**Exercise details**
Answer these questions using the mural article:
1. What hashtag appears on the mural behind Bias Brewing?
2. Who provided the paint and supplies for the mural?
3. What kind of dress is the Indigenous woman in the mural wearing?

*** Text passage

Murals with Meaning

Organizers of the Bias Brewing mural honoring missing and murdered Indigenous women and girls celebrate its first anniversary with an informative plaque in the works; another mural pops up across the street

By Maggie Dresser
A mural behind Bias Brewing by artist M. Growing Thunder in downtown Kalispell on July 23, 2020. Hunter D’Antuono | Flathead Beacon

When Gabe Mariman wanted to transform the plain, gray wall overlooking the outdoor seating area at Bias Brewing, he envisioned a space representing a historically significant moment in Montana.

Within a three-day window last July, a colorful mural depicting a dancing, faceless Indigenous woman with the hashtag #MMIWG surrounded by Bitterroot flowers emerged, honoring the Missing and Murdered Indigenous Women and Girls (MMIWG) movement.

Mural facilitators Adam and Alisha Shilling of KALICO Art Center in Kalispell connected with Frank Finley of the Fine Arts Department at Salish Kootenai College (SKC) on the Flathead Indian Reservation and Marita GrowingThunder, a MMIW activist. After chatting with the Shillings, Mariman wanted to use the wall at his brewery as a platform to talk about missing and murdered indigenous women.

“It’s not my message,” Mariman said. “It’s not my voice, but we wanted to say something significant … We want people to look at the mural and we want them to think and feel and acknowledge this.”

The Shillings also wanted to share the MMIW movement’s message but felt they should put an Indigenous woman at the forefront of the project. They provided the paint and supplies and painted the mural’s background, and spoke with Finley at SKC who invited GrowingThunder to paint the dancing woman.

GrowingThunder painted the Indigenous woman wearing a jingle dress, which Finley says is a relatively new symbol raising awareness for missing and murdered Indigenous women. The bright colors are designed to draw attention to the cause.

“With all the abuse and everything else that’s going on and abductions, we need to have a bigger voice,” Finley said.

******
*** Dataset entries

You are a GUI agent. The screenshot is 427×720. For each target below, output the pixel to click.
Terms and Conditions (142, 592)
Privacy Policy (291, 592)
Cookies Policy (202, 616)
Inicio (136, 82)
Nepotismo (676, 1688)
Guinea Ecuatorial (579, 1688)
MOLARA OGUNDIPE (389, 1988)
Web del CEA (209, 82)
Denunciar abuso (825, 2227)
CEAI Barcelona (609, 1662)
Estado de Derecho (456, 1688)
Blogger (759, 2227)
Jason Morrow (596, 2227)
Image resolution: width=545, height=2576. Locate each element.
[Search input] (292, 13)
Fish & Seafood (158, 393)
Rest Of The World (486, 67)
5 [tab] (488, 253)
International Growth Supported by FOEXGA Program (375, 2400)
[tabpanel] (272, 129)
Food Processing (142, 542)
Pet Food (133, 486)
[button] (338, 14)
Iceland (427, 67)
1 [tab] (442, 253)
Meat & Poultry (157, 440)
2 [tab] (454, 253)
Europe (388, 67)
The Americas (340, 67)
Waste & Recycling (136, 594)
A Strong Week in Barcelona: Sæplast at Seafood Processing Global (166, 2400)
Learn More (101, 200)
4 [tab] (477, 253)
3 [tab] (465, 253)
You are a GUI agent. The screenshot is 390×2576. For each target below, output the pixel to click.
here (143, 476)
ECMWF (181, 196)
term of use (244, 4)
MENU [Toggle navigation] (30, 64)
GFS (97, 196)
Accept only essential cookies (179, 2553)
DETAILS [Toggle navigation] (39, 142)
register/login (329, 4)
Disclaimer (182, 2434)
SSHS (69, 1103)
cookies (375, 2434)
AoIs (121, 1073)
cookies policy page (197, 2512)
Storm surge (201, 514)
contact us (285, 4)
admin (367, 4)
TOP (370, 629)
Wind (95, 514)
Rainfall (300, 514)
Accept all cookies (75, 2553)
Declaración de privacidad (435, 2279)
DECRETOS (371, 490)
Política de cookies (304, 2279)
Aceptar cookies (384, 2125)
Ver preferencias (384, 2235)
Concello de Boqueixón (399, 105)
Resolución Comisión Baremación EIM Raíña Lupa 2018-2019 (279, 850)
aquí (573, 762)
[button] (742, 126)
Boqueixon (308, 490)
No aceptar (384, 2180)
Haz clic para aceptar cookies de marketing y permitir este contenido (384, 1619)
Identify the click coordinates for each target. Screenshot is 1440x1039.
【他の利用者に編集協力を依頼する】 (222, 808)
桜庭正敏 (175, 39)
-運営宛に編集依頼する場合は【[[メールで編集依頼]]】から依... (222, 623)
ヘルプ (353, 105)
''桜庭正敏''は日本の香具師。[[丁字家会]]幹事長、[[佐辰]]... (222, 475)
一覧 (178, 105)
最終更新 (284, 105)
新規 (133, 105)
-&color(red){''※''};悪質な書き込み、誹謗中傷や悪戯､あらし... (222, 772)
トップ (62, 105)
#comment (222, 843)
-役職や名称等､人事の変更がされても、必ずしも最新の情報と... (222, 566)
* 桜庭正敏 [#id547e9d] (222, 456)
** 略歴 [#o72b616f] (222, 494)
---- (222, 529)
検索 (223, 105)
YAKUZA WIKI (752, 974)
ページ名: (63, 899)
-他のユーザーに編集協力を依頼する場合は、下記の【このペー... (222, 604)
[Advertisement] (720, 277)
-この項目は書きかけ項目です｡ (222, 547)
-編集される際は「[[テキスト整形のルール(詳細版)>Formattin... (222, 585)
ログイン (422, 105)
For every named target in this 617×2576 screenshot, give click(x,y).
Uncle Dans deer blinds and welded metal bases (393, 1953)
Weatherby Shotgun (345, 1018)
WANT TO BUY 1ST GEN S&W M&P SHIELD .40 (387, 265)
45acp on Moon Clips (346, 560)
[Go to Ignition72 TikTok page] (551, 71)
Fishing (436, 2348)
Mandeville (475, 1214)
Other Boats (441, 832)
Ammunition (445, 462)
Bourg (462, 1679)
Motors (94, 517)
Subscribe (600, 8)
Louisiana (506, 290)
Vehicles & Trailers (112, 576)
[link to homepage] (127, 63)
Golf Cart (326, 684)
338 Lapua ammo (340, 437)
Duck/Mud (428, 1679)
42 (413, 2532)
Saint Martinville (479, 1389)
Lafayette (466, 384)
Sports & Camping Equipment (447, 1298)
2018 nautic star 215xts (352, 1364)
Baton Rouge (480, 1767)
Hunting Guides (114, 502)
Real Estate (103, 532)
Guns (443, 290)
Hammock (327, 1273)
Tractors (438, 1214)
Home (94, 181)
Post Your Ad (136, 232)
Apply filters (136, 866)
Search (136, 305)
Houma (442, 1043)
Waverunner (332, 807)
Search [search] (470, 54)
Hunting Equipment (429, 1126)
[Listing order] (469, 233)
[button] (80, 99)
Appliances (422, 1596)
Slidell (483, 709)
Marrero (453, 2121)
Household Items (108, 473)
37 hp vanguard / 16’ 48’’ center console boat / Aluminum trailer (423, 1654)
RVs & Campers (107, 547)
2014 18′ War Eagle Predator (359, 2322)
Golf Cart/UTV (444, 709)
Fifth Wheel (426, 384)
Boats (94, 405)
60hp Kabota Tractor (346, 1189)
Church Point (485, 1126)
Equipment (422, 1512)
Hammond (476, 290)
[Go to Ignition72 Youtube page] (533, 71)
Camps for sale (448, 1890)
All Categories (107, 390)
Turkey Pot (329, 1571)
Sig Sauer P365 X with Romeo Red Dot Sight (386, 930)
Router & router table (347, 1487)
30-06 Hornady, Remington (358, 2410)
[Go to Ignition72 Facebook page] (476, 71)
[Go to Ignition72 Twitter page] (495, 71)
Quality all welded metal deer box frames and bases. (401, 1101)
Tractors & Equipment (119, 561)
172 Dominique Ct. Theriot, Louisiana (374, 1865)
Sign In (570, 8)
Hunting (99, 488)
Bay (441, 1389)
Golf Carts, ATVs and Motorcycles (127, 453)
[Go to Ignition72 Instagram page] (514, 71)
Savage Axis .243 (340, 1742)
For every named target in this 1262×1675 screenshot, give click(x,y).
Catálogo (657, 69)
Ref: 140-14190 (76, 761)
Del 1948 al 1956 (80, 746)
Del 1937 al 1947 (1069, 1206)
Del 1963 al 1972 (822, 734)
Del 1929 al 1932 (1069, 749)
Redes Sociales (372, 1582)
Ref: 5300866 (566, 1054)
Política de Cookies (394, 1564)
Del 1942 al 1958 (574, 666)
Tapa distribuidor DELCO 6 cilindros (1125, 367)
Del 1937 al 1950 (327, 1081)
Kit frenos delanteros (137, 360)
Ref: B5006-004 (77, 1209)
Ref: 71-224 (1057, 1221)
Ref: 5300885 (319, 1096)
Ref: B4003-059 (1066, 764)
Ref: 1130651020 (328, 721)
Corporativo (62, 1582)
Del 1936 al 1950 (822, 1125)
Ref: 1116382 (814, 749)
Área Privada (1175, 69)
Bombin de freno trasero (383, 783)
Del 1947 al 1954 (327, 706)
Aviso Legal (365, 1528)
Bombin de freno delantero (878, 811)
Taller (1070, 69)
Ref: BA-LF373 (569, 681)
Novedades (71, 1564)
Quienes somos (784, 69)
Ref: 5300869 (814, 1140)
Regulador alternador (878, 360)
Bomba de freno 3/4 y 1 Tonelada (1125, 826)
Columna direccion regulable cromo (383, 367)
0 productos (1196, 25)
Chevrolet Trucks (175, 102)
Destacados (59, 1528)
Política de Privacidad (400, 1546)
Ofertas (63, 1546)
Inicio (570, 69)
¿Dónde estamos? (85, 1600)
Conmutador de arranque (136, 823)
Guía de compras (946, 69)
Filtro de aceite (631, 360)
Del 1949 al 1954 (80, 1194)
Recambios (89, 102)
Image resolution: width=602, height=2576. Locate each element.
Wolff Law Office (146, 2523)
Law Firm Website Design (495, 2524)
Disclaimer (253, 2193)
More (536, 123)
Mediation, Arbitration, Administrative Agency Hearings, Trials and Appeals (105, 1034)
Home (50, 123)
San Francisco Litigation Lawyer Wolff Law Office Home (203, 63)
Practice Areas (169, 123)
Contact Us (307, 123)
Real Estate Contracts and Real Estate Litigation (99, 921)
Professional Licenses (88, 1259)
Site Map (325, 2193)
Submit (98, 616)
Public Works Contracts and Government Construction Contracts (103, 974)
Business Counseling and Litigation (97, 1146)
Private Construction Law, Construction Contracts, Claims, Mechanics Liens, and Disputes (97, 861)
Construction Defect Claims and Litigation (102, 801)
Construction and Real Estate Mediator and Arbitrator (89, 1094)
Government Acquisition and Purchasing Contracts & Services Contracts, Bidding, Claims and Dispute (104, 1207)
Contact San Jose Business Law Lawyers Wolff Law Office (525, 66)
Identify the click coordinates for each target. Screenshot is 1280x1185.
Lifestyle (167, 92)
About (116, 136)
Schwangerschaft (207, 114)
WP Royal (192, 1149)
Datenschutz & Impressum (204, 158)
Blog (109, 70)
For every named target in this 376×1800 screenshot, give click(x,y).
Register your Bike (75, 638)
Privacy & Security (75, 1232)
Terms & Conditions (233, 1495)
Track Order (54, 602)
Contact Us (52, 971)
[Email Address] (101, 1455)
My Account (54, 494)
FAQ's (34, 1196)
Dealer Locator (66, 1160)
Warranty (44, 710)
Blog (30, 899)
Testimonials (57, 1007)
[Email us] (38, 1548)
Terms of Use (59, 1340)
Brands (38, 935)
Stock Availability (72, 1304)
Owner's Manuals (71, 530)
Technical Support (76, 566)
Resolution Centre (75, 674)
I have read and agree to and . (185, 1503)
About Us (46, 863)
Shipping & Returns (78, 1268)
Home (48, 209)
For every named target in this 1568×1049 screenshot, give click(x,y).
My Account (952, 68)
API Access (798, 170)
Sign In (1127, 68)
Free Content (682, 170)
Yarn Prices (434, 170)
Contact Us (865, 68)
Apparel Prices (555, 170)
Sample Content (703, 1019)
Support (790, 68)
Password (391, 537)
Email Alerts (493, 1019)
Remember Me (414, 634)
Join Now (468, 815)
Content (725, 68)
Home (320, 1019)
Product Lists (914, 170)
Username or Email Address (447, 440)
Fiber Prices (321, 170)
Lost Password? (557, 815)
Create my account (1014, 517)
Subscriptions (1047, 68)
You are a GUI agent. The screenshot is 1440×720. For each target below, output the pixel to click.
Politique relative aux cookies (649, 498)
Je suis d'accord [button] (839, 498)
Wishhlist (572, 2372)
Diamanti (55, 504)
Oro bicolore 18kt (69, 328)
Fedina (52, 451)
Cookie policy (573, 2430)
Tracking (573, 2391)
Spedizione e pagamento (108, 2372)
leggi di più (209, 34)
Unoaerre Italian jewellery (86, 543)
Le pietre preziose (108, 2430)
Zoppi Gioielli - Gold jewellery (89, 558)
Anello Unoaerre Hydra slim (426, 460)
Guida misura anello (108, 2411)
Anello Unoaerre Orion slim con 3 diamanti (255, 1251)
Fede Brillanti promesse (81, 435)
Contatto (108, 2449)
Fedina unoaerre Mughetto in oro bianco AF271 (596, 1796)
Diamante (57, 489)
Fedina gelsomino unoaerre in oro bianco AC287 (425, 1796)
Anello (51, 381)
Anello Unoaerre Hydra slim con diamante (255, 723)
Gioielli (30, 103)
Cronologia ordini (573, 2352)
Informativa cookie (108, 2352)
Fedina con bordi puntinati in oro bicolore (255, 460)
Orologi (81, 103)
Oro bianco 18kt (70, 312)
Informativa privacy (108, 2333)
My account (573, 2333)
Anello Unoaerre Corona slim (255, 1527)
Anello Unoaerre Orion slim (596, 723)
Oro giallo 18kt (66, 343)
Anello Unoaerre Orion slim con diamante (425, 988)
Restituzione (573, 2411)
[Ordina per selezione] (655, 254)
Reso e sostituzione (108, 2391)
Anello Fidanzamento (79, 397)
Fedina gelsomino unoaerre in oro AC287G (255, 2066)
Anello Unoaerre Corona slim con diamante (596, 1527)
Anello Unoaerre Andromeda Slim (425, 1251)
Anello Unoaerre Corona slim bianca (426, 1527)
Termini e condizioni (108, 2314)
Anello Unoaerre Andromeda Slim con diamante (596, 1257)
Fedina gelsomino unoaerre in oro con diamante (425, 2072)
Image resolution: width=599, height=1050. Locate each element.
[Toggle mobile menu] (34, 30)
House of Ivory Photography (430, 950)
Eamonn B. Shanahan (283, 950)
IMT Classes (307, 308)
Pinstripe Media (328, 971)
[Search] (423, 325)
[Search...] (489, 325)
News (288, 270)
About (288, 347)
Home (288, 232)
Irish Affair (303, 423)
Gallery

******

**Answer below**
1. #MMIWG
2. Adam and Alisha Shilling
3. A jingle dress